The "Slop" Trap: Why Transparency is the Only Way Forward
I was having a conversation with some good friends last night about the rising heat on AI in the creative industries.
Expedition 33 was my game of 2025
The backlash is real. Bandcamp has announced a ban on AI-generated music. Meanwhile, the game Clair Obscur: Expedition 33, which had already won Game of the Year awards, was disqualified from the Indie Game Awards because they used AI to generate some placeholder assets during the build phase.
Then you have the platform wars: Steam requires developers to disclose AI usage, while Epic’s Tim Sweeney argues that labelling games "Made with AI" is as pointless as labelling them "Made with Photoshop," because soon, it will be in everything.
The Case for Honest Labelling
My view? I agree with Tim Sweeney that AI will eventually be everywhere. It is a tool, and it is becoming ubiquitous.
However, I side with Steam (Praise Gaben!) on the policy.
I am a huge fan of what this tech can do (I’m using it to help edit this post). To me, using AI to speed up a process or create asset variations is no different than using Adobe Creative Suite instead of pen and paper, or VSCode instead of Notepad.
For me, quality is the destination. I’m agnostic about the journey to get there.
If a developer uses AI to generate a placeholder texture so they can focus on gameplay mechanics, that’s efficiency, not cheating. .
Punishing creators for using the most efficient tools available feels like a massive backward step. But should they be transparent about how and when they are using it? Absolutely.
Transparency isn't about shaming the tech; it’s about respecting the customer. There is a growing group of "human-only purists" who want to consume art and media that is 100% human-made. They should have the right to make that choice. By forcing publishers to be open, we allow the market to decide.
If your output is high quality, the "AI" label shouldn't scare you. If you are using AI to make something better or faster - like using a spellchecker or a debugger - honesty is the best policy.
The Real Danger: The Skills Gap
While the labelling debate is important, the bigger danger is how we use these tools internally.
AI creates "slop" (quantity over quality) when there is no skilled human in the loop. The person behind the wheel needs to be expert enough to know if the output is good, or skilled enough to refine the AI output until it is ready for delivery.
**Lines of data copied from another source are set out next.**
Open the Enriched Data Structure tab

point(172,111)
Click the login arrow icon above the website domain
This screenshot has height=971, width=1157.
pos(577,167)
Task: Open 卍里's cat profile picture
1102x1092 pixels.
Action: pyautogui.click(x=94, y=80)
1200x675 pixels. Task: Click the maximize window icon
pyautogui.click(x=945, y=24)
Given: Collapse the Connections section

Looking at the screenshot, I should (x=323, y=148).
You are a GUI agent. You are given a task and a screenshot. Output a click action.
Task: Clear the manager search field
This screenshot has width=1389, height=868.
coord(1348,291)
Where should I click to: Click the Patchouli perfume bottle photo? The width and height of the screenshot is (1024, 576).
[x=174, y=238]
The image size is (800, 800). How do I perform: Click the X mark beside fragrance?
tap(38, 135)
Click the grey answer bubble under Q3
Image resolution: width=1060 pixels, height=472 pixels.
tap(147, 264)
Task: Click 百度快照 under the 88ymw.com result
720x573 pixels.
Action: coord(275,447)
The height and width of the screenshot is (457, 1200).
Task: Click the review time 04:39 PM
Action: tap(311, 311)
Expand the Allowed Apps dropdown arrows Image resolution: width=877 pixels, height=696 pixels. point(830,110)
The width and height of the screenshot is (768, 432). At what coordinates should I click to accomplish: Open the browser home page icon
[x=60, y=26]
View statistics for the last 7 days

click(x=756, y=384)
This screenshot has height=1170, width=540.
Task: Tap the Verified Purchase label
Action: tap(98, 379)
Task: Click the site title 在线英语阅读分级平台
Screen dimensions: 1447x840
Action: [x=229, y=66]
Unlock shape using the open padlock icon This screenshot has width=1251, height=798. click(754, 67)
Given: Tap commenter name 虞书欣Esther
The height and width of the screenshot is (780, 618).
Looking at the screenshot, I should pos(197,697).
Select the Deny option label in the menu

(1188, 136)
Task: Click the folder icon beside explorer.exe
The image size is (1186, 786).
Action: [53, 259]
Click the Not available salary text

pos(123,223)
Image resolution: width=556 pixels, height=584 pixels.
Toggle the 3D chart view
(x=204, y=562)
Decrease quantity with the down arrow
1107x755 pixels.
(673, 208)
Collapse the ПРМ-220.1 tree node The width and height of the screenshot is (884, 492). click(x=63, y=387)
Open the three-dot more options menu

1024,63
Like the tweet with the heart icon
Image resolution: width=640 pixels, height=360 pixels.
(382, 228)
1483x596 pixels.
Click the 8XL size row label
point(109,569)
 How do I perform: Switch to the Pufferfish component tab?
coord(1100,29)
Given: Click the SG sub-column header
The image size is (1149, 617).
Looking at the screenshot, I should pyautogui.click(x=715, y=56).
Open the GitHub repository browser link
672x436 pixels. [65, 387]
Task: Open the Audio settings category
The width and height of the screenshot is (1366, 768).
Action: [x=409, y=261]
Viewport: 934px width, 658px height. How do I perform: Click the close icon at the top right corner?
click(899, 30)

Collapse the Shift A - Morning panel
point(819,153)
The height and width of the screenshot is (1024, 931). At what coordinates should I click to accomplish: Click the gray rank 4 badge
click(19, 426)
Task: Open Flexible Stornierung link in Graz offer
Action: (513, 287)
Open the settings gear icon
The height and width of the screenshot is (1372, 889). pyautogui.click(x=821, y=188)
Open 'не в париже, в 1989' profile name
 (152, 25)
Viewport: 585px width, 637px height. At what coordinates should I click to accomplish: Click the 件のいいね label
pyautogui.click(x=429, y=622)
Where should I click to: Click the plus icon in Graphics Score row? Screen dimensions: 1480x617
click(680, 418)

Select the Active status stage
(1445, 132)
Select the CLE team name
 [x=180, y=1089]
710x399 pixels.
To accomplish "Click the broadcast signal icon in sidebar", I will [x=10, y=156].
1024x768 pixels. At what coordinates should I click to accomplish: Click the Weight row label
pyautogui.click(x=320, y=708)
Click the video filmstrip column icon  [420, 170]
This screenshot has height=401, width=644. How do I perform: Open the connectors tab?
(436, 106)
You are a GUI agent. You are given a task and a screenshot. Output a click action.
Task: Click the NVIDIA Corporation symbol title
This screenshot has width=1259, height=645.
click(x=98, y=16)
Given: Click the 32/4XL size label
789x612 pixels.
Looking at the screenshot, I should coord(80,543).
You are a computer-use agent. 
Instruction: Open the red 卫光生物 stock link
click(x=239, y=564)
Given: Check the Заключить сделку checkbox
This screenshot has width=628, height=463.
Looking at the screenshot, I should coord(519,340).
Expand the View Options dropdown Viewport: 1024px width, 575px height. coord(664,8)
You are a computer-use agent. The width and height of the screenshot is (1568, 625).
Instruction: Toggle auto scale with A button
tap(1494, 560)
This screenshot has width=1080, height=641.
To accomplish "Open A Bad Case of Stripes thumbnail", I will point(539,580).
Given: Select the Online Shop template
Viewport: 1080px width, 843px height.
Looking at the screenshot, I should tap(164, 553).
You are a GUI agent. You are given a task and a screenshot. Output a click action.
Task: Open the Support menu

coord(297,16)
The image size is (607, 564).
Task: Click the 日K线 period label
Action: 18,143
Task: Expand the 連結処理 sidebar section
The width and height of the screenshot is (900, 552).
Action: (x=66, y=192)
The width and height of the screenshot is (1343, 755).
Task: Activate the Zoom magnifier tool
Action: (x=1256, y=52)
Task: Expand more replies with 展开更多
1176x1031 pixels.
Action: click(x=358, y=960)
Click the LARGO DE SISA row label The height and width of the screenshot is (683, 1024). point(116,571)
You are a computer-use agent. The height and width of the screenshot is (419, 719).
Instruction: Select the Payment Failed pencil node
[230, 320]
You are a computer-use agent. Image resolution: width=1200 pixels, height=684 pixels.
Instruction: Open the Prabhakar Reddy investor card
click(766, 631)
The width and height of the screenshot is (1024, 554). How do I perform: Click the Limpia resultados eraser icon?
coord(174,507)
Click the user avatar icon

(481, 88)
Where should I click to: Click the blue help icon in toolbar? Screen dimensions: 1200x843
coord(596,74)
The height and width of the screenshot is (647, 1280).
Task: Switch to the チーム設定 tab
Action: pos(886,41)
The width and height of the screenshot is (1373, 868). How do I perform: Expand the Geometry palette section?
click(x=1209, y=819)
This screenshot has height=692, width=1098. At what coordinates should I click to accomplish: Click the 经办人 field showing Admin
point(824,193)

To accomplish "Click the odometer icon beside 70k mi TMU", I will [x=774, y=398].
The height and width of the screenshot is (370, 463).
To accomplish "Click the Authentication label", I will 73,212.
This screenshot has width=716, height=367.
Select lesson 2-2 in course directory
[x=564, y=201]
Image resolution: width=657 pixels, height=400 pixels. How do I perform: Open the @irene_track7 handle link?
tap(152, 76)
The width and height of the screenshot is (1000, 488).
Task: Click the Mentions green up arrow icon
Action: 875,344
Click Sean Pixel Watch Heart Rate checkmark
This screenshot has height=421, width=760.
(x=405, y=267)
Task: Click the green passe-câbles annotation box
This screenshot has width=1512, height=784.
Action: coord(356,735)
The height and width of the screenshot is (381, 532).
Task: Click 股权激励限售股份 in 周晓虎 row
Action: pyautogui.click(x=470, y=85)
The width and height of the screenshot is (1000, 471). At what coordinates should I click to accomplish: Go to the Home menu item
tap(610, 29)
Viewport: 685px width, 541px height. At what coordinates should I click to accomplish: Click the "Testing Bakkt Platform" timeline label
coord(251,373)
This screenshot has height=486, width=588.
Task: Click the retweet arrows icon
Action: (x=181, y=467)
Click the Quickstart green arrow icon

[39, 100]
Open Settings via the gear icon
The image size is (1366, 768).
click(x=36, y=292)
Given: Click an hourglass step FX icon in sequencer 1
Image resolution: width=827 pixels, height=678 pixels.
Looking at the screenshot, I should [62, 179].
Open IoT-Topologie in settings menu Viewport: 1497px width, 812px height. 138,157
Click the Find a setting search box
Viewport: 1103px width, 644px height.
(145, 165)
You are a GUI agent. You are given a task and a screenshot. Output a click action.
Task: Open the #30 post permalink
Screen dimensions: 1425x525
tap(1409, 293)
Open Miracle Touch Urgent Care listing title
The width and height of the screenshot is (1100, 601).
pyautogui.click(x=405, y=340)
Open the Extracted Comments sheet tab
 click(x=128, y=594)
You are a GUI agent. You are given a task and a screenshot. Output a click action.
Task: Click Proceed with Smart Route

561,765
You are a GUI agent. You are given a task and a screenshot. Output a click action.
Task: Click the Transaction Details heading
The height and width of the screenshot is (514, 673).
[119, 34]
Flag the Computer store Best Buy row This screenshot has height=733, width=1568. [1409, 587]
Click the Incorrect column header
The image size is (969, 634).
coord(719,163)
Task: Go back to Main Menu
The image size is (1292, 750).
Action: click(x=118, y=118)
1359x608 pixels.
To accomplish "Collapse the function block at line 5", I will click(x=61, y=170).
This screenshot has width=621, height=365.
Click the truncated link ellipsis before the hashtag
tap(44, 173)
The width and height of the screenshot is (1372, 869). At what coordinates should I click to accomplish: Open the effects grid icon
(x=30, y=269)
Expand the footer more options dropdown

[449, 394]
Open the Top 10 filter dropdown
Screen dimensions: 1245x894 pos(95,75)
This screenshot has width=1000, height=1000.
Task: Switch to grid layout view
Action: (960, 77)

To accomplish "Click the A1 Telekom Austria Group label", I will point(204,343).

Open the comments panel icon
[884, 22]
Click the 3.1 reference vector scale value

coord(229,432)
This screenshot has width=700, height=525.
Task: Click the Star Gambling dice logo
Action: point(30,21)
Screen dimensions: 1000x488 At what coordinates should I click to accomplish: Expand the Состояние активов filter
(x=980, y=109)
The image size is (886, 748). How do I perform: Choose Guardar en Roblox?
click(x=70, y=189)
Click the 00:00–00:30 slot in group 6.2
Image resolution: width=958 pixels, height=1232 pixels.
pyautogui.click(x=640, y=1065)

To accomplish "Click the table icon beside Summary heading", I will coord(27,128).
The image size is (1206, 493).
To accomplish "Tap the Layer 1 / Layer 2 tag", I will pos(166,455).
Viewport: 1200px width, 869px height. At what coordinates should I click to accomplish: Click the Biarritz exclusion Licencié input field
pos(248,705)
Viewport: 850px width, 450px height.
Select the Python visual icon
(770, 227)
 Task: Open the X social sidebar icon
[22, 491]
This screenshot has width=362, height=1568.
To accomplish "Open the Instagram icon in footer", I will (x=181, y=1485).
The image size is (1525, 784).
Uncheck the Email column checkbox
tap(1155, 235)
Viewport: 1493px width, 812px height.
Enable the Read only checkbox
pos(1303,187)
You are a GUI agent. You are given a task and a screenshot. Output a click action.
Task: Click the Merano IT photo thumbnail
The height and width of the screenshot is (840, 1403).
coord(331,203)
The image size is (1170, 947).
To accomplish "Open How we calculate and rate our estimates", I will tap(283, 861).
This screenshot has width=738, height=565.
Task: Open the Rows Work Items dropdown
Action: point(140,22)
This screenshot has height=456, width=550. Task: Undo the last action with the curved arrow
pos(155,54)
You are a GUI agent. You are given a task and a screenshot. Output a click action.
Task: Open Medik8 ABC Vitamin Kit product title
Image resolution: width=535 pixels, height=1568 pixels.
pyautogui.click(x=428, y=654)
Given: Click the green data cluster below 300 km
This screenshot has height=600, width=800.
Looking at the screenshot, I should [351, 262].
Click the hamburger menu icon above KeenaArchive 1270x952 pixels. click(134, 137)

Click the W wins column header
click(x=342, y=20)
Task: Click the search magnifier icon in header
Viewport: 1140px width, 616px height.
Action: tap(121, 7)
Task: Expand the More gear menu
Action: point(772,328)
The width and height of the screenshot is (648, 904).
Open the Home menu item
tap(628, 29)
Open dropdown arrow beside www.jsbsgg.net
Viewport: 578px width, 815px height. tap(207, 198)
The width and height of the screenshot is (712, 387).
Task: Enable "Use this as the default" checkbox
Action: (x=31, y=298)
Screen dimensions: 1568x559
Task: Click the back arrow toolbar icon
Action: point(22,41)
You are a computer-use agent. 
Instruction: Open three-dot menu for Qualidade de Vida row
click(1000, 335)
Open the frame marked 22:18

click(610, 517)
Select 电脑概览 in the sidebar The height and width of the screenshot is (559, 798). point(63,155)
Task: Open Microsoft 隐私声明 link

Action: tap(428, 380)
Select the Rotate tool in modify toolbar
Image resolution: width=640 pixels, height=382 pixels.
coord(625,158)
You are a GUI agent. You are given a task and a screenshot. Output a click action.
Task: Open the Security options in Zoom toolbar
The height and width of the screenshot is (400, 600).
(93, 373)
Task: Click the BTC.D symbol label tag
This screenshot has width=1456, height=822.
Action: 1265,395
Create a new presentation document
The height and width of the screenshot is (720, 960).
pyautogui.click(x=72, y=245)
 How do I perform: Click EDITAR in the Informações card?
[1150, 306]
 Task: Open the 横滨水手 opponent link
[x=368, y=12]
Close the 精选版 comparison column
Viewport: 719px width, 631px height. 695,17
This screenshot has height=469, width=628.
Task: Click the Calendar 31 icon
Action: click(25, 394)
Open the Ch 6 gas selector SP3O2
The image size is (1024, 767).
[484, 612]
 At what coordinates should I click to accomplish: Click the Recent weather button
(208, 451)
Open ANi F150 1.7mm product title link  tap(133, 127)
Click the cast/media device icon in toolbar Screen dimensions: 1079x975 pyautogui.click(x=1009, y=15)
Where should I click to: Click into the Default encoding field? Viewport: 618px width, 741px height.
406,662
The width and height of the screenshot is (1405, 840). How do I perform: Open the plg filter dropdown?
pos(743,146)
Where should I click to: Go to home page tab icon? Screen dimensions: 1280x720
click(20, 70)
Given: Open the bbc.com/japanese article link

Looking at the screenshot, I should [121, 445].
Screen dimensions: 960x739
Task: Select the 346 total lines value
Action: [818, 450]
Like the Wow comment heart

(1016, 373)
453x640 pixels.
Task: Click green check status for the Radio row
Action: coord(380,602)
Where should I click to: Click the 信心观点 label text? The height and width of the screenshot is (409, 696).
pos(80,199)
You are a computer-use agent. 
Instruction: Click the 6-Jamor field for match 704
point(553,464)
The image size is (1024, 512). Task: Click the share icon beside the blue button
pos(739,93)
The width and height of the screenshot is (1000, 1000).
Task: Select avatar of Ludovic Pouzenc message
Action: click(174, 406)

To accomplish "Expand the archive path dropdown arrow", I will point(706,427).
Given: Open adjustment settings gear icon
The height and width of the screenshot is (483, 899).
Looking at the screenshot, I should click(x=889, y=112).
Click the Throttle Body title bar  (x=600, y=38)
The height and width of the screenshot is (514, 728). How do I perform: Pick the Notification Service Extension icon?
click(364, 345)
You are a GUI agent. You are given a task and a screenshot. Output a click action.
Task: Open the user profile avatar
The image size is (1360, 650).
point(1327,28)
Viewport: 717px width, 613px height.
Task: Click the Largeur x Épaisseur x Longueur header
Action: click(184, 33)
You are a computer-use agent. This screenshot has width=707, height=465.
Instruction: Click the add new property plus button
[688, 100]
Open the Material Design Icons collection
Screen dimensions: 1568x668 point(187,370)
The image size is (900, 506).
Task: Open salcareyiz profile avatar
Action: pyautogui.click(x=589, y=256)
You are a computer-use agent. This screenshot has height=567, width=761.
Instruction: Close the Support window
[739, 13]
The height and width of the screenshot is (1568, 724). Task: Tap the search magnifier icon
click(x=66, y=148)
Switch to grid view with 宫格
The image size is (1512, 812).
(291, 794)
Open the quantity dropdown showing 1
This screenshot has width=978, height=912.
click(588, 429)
This leads to a massive risk: The Skills Gap.
If we let AI do all the heavy lifting for junior and trainee roles, we are removing the training ground where skills are forged. If juniors never learn the fundamentals because ChatGPT does it for them, who will have the expertise to critique and refine the AI's output in five years?
We should be transparent about using AI, and allow people to choose how they engage with AI generated media, but we must be careful not to let it replace the expertise required to use it well.